Przedstawiciele Organizacji Przemysłu i Handlu Naftowego zwracają uwagę, że obecnie grzywna za niedopełnienie obowiązków właściwego informowania o cenie towaru wynosi maksymalnie 1500 zł. "Ustawa przewiduje zatem ponad 13.krotne podniesienie kar, co zasadniczo wpływa na - i tak już bardzo wysokie – ryzyko prowadzenia działalności biznesowej w Polsce" - podkreślają przedstawiciele Organizacji.
"Zdaniem POPiHN w polskich realiach zaproponowane maksymalne stawki kar są zbyt wysokie, a ich uznaniowość może zwiększać zagrożenie nakładaniem nieproporcjonalnie wysokich kar na stacje paliw. Należy pamiętać, że uchybienia mogą wynikać nie ze złej woli, ale z błędów ludzkich czy technicznych, których nie da się nigdy wykluczyć. Nawet maksymalne kary nie wyeliminują przypadków niewłaściwego podawania ceny, bo w większości przypadków są one wynikiem ludzkiego błędu, nie zaś celowego działania" - czytamy w apelu Organizacji.
Przedstawiciele POPiHN zwracają również uwagę na to, że o ile grzywny za niewłaściwe informowanie o cenie towaru mają być bardzo wysokie - o tyle "przy kradzieży ze sklepu towarów wartych 400 zł mandat dla sprawcy wynosi zwykle do 500 zł".
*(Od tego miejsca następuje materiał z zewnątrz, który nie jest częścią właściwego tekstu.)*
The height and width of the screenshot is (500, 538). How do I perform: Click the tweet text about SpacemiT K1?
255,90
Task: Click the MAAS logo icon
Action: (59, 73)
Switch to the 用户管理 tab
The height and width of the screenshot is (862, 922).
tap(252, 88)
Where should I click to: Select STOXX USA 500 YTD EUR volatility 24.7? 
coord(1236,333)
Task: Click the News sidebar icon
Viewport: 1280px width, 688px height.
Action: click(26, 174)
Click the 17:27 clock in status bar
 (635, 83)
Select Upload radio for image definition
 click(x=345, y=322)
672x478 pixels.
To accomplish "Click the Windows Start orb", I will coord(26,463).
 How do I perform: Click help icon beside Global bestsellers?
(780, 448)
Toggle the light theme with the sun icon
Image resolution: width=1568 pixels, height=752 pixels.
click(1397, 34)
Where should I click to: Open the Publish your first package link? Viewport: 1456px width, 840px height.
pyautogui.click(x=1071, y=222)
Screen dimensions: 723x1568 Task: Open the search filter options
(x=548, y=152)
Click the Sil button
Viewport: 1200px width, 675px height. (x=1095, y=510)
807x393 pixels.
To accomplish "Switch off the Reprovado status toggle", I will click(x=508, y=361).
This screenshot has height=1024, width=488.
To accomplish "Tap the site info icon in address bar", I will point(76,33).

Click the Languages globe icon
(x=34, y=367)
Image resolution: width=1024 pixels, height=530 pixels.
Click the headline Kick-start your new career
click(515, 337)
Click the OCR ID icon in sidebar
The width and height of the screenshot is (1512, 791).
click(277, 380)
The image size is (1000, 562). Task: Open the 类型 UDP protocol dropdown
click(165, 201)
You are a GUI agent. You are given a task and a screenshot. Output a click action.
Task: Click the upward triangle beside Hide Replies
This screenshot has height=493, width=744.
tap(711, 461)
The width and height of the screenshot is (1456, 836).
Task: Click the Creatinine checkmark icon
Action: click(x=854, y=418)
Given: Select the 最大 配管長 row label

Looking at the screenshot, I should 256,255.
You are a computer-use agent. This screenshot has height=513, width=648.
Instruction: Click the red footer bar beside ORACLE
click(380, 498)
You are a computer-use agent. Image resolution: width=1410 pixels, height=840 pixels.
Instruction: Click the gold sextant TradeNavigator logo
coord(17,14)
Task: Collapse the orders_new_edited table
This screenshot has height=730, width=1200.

Branża paliwowa zwraca również uwagę, że - zgodnie z treścią Ustawy z 9 maja 2014 roku "ewentualne kary będą naliczane od całości obrotów stacji, w tym paliw, które przy wysokim wolumenie sprzedaży stanowią produkt o wyjątkowo niskiej marży". "Zagrozić to może istnieniu wielu stacji paliw, zwłaszcza niezależnych, których właścicieli nie będzie stać na pokrycie maksymalnej kary. Ustawa ta może więc okazać się wysoce szkodliwa dla polskiego handlu" - ostrzegają przedstawiciele POPiHN.